Write out all of the data again, exactly as it reads.

[[ ENTRIES PROVIDED open ]]

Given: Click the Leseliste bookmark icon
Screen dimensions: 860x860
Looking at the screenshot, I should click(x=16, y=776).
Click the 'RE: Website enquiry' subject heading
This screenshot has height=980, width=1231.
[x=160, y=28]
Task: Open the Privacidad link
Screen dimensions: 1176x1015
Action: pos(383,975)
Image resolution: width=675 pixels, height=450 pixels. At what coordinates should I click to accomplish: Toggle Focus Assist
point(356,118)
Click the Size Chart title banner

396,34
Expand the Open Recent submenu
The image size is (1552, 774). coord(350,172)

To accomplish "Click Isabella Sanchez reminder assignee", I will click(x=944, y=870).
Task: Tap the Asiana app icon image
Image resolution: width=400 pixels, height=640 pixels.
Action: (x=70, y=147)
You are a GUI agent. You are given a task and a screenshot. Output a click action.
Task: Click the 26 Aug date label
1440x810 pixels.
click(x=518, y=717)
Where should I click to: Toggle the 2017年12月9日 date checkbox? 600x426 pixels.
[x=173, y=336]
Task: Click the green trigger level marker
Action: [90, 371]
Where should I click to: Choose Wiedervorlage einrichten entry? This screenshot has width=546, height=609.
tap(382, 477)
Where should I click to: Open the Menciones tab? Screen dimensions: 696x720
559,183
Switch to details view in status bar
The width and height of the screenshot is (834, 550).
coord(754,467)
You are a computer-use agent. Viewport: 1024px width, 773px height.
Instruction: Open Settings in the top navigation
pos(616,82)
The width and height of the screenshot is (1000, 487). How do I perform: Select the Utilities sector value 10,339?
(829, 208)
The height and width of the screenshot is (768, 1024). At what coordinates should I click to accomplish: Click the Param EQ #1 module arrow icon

[[ ENTRIES PROVIDED closed ]]

**SOLUTION TO THIS EXERCISE:**
Given: Click the Leseliste bookmark icon
Screen dimensions: 860x860
Looking at the screenshot, I should click(x=16, y=776).
Click the 'RE: Website enquiry' subject heading
This screenshot has height=980, width=1231.
[x=160, y=28]
Task: Open the Privacidad link
Screen dimensions: 1176x1015
Action: pos(383,975)
Image resolution: width=675 pixels, height=450 pixels. At what coordinates should I click to accomplish: Toggle Focus Assist
point(356,118)
Click the Size Chart title banner

396,34
Expand the Open Recent submenu
The image size is (1552, 774). coord(350,172)

To accomplish "Click Isabella Sanchez reminder assignee", I will click(x=944, y=870).
Task: Tap the Asiana app icon image
Image resolution: width=400 pixels, height=640 pixels.
Action: (x=70, y=147)
You are a GUI agent. You are given a task and a screenshot. Output a click action.
Task: Click the 26 Aug date label
1440x810 pixels.
click(x=518, y=717)
Where should I click to: Toggle the 2017年12月9日 date checkbox? 600x426 pixels.
[x=173, y=336]
Task: Click the green trigger level marker
Action: [90, 371]
Where should I click to: Choose Wiedervorlage einrichten entry? This screenshot has width=546, height=609.
tap(382, 477)
Where should I click to: Open the Menciones tab? Screen dimensions: 696x720
559,183
Switch to details view in status bar
The width and height of the screenshot is (834, 550).
coord(754,467)
You are a computer-use agent. Viewport: 1024px width, 773px height.
Instruction: Open Settings in the top navigation
pos(616,82)
The width and height of the screenshot is (1000, 487). How do I perform: Select the Utilities sector value 10,339?
(829, 208)
The height and width of the screenshot is (768, 1024). At what coordinates should I click to accomplish: Click the Param EQ #1 module arrow icon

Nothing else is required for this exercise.